Directive 1:
Retype the Cursed Child review article word for word, in full.

-- START OF Text extract --

ON BROADWAY

Harry Potter and the Cursed Child Has Already Worked Its Magic on Broadway Critics

Even former skeptics are enchanted with J.K. Rowling’s Broadway play.

by Brooke Marine

"Harry Potter And The Cursed Child" Opening Day
Walter McBride/Getty Images

Harry Potter and the Cursed Child is working its magic on Broadway, and critics are receiving it well.

At the premiere of J.K. Rowling‘s play Sunday night at the Lyric Theater in New York, the wizarding world came to life onstage with what are being called “thrilling” special effects. Picking up exactly where the final installment of the books, Harry Potter and the Deathly Hallows, ends, The Cursed Child brings a middle-aged Harry Potter, Ron Weasley, and Hermione Granger back to Platform 9 and 3/4 while they bid their teenaged children farewell as they head off to Hogwarts. And it’s not just for kids—the play and its exploration of adult themes tied to the wizarding world is apparently a “must-see” for parents and children both.

It’s clear that critics are enchanted with the eighth installment of the Harry Potter universe, which Rowling brought from London to New York with playwright Jack Thorne and director John Tiffany at the helm. The New York Times claims the play “raises the bar for Broadway magic,” Vulture heralds it as “a remarkable and fitting addition to the Potter canon,” and Slate praises its “clever illusions and gorgeous special effects,” while Rolling Stone* calls the play a “triumph of epic proportions, not only heaven for Potterheads, but a marvel of stagecraft that will soon be the stuff of legend.”

-- END OF Text extract --
-- START OF Exercise material --

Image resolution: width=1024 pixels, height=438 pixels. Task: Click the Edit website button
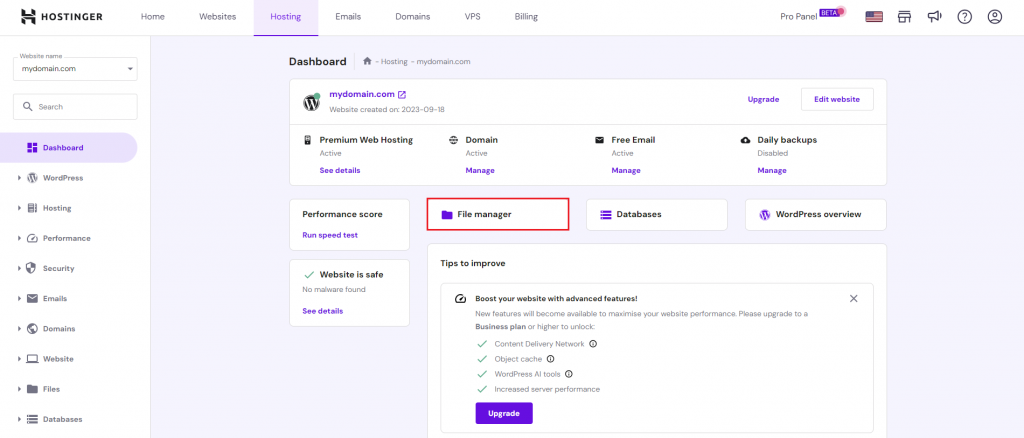[x=837, y=99]
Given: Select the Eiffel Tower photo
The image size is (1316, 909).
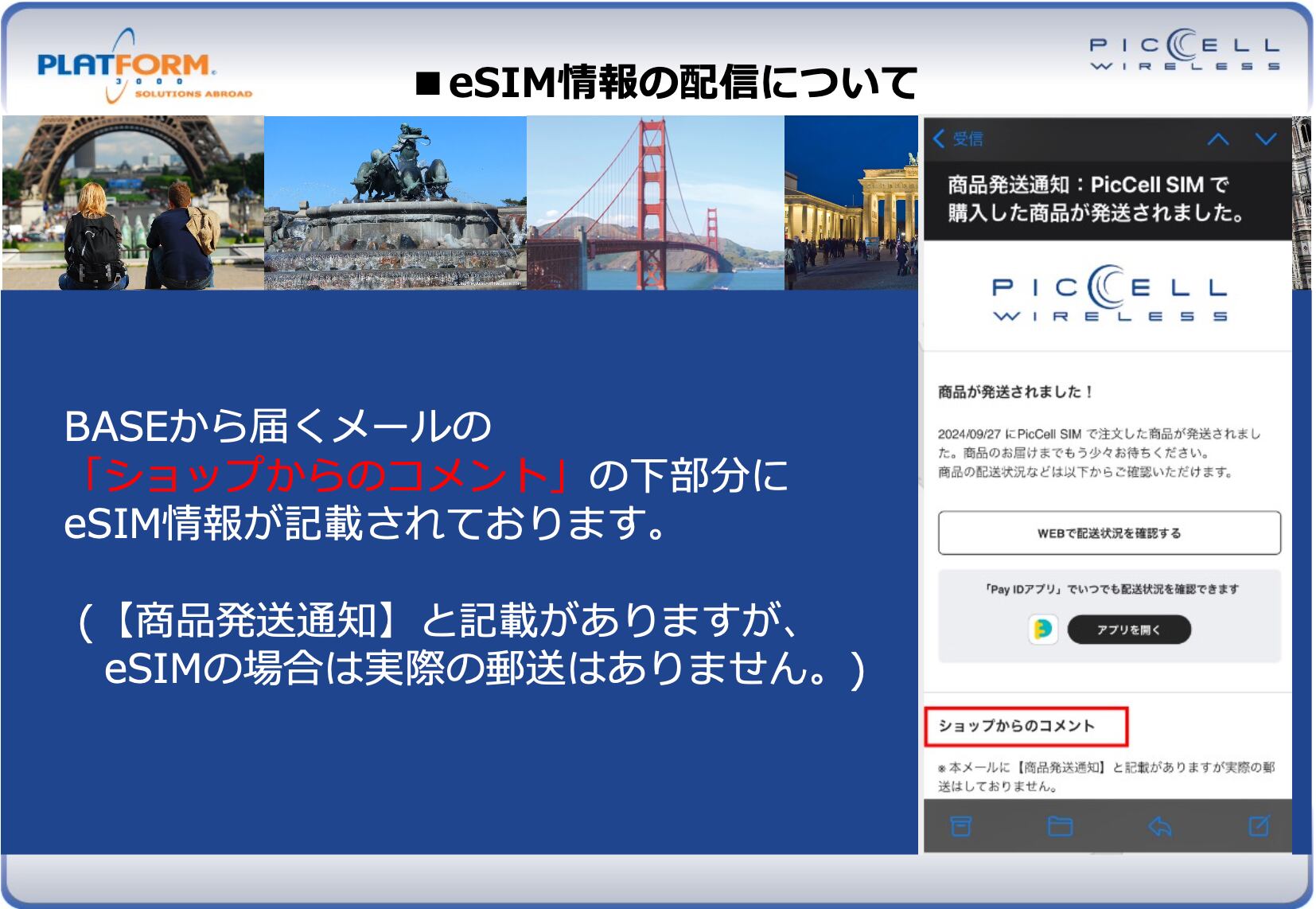Looking at the screenshot, I should click(133, 203).
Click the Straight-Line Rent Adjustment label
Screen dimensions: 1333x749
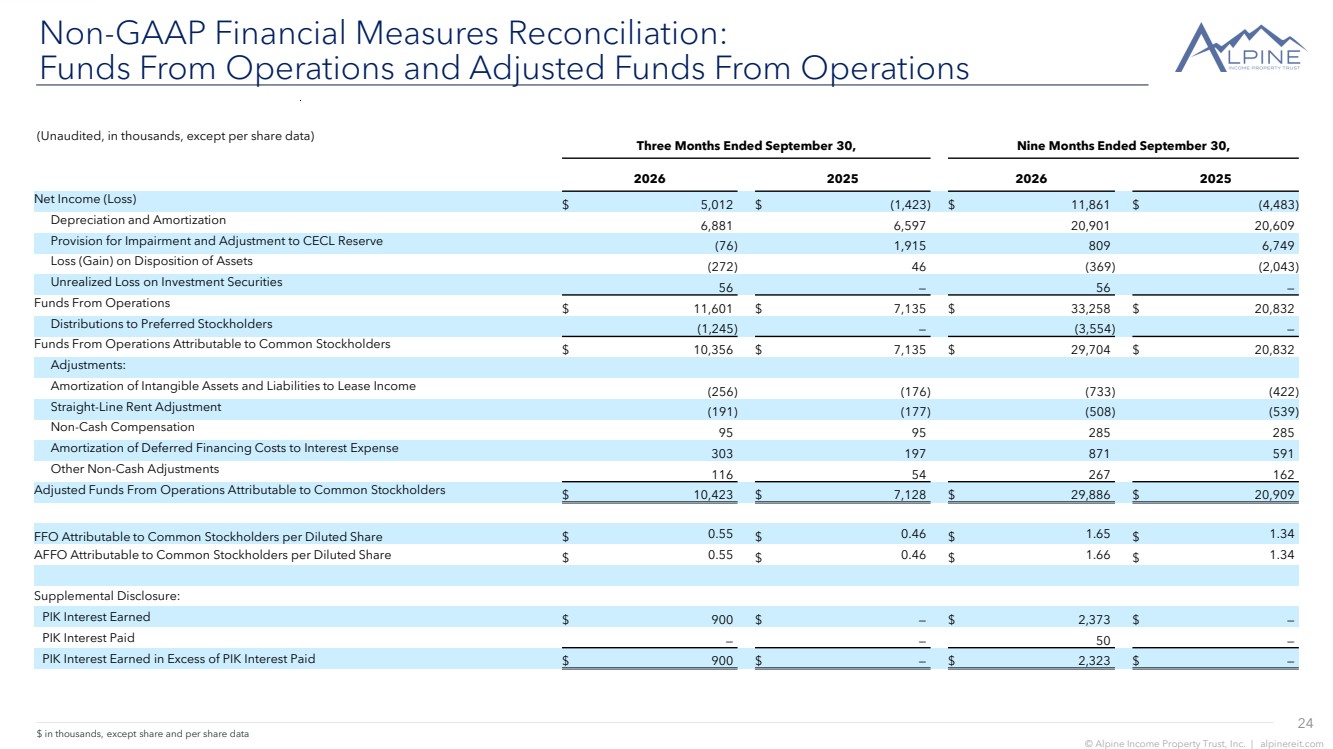point(136,407)
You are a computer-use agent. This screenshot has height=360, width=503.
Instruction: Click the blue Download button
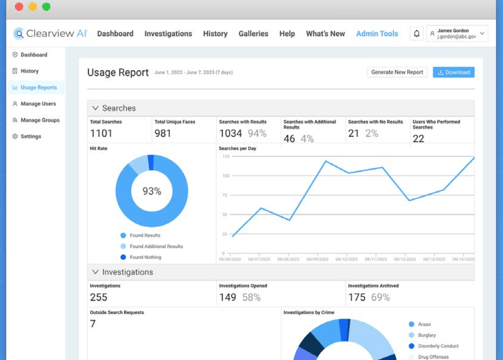pos(454,72)
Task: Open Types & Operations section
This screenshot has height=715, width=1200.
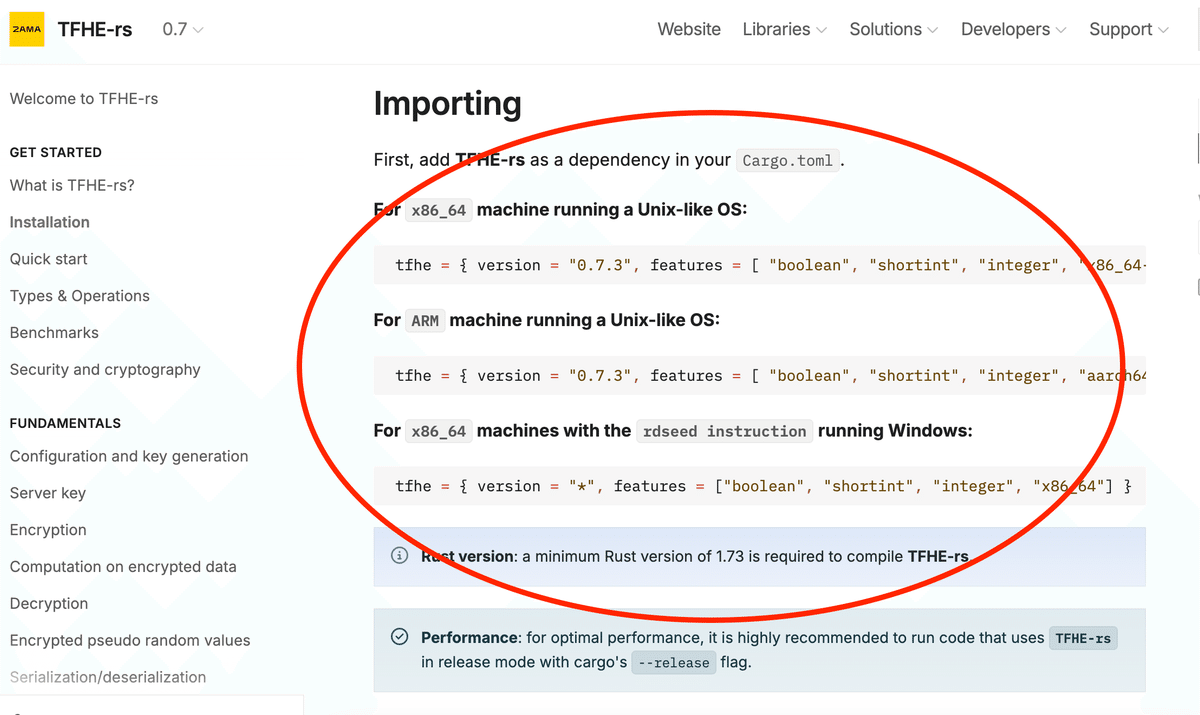Action: [80, 296]
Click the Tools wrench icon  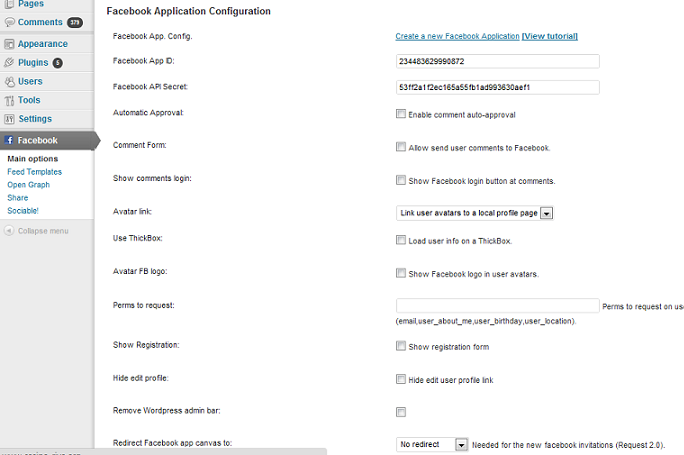pos(9,100)
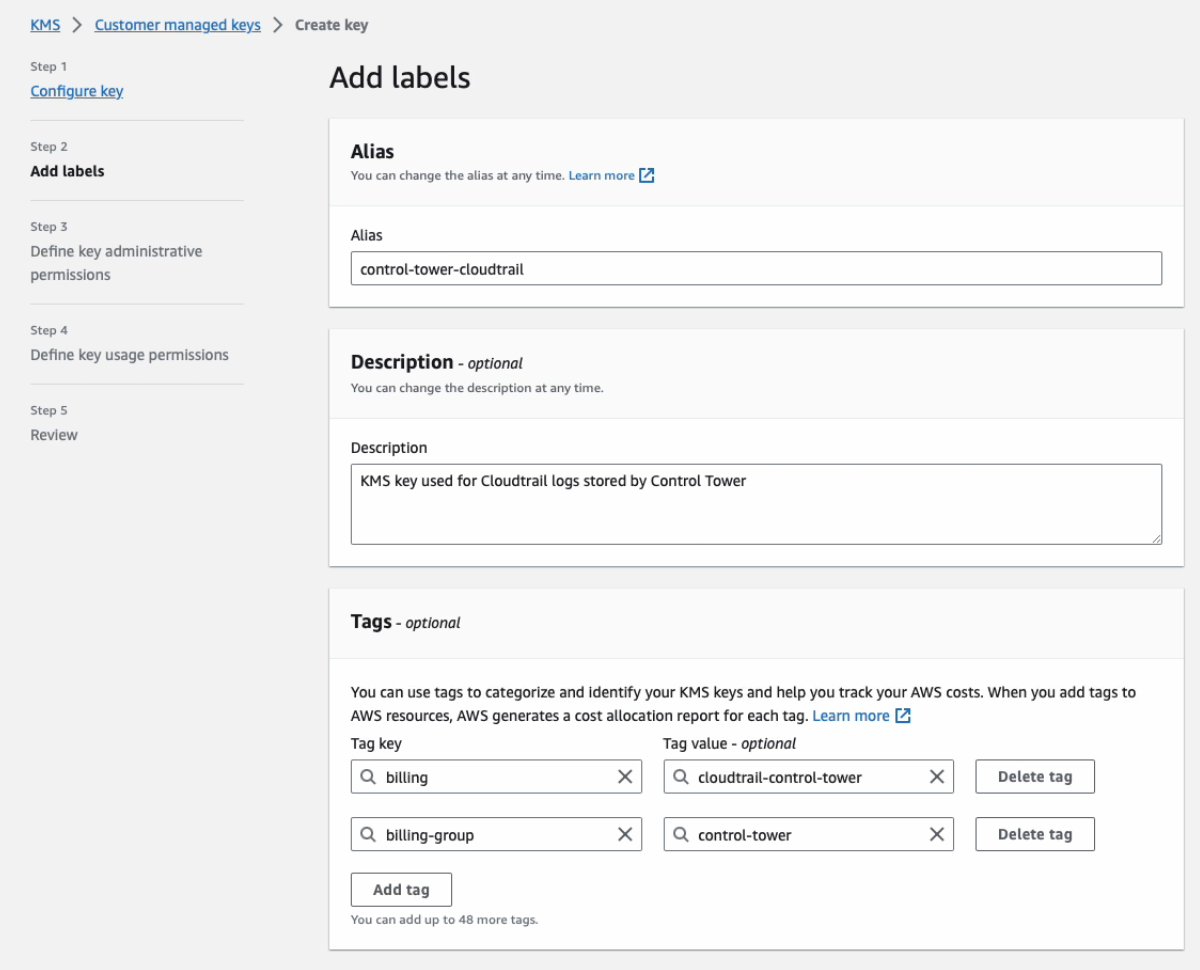Clear the control-tower tag value field

tap(937, 835)
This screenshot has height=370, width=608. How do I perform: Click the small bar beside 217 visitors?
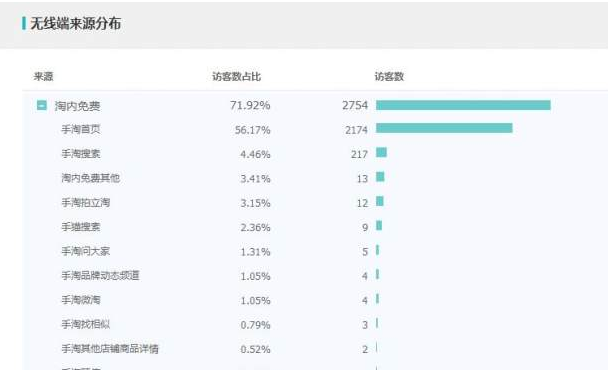tap(382, 152)
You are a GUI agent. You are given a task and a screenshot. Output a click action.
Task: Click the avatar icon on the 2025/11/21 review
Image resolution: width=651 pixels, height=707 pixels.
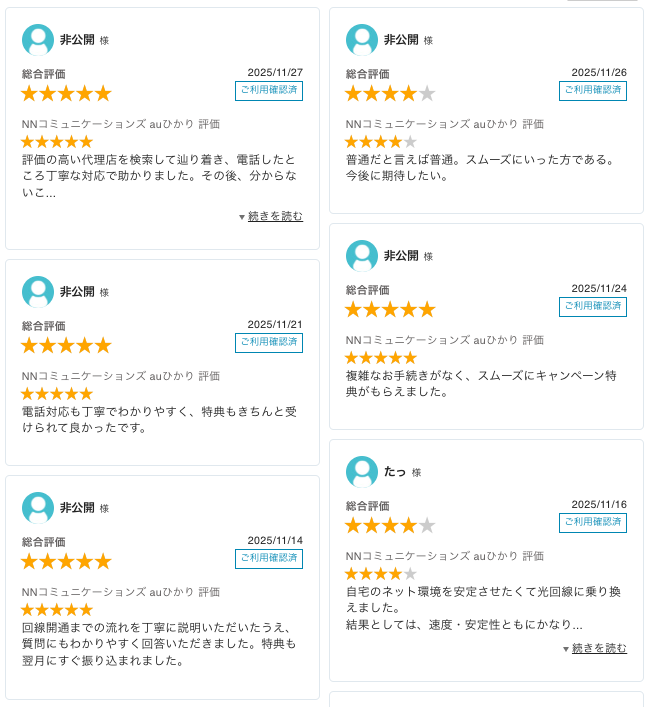pyautogui.click(x=38, y=292)
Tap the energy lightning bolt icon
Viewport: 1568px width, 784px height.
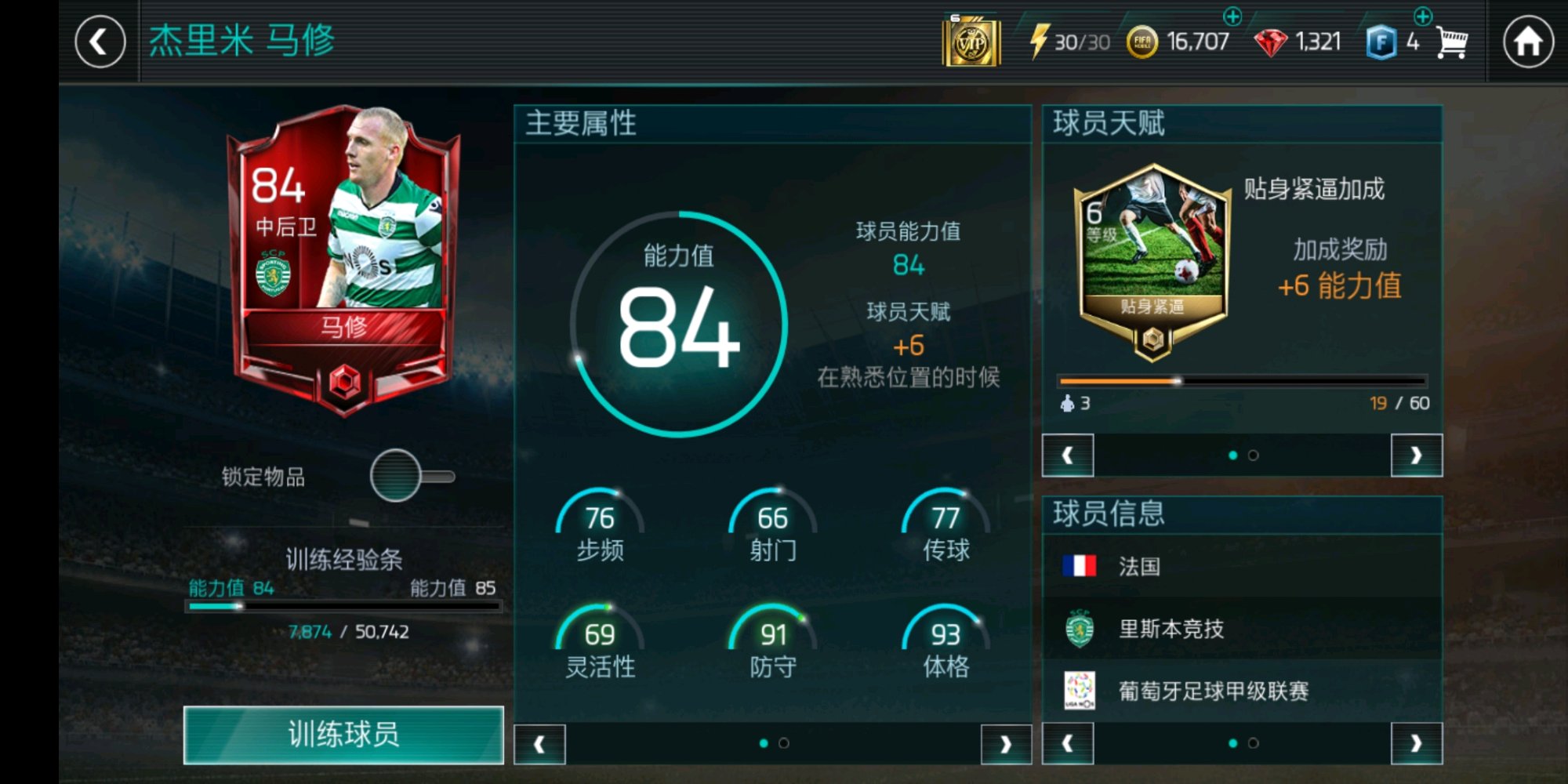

-- END OF Exercise material --

Directive 2:
Convert the records into a two-column CSV with the header instruction,coordinates and one row per request. Put the request text and its answer each in a single quoted field, with line breaks replaced by spaces. Cover only the records from their first line through the line containing "Looking at the", and leave out the pictures.

Complete output 1:
ON BROADWAY

Harry Potter and the Cursed Child Has Already Worked Its Magic on Broadway Critics

Even former skeptics are enchanted with J.K. Rowling’s Broadway play.

by Brooke Marine

"Harry Potter And The Cursed Child" Opening Day
Walter McBride/Getty Images

Harry Potter and the Cursed Child is working its magic on Broadway, and critics are receiving it well.

At the premiere of J.K. Rowling‘s play Sunday night at the Lyric Theater in New York, the wizarding world came to life onstage with what are being called “thrilling” special effects. Picking up exactly where the final installment of the books, Harry Potter and the Deathly Hallows, ends, The Cursed Child brings a middle-aged Harry Potter, Ron Weasley, and Hermione Granger back to Platform 9 and 3/4 while they bid their teenaged children farewell as they head off to Hogwarts. And it’s not just for kids—the play and its exploration of adult themes tied to the wizarding world is apparently a “must-see” for parents and children both.

It’s clear that critics are enchanted with the eighth installment of the Harry Potter universe, which Rowling brought from London to New York with playwright Jack Thorne and director John Tiffany at the helm. The New York Times claims the play “raises the bar for Broadway magic,” Vulture heralds it as “a remarkable and fitting addition to the Potter canon,” and Slate praises its “clever illusions and gorgeous special effects,” while Rolling Stone* calls the play a “triumph of epic proportions, not only heaven for Potterheads, but a marvel of stagecraft that will soon be the stuff of legend.”

Complete output 2:
instruction,coordinates
"Image resolution: width=1024 pixels, height=438 pixels. Task: Click the Edit website button","[x=837, y=99]"
"Given: Select the Eiffel Tower photo The image size is (1316, 909).","Looking at the screenshot, I should click(133, 203)."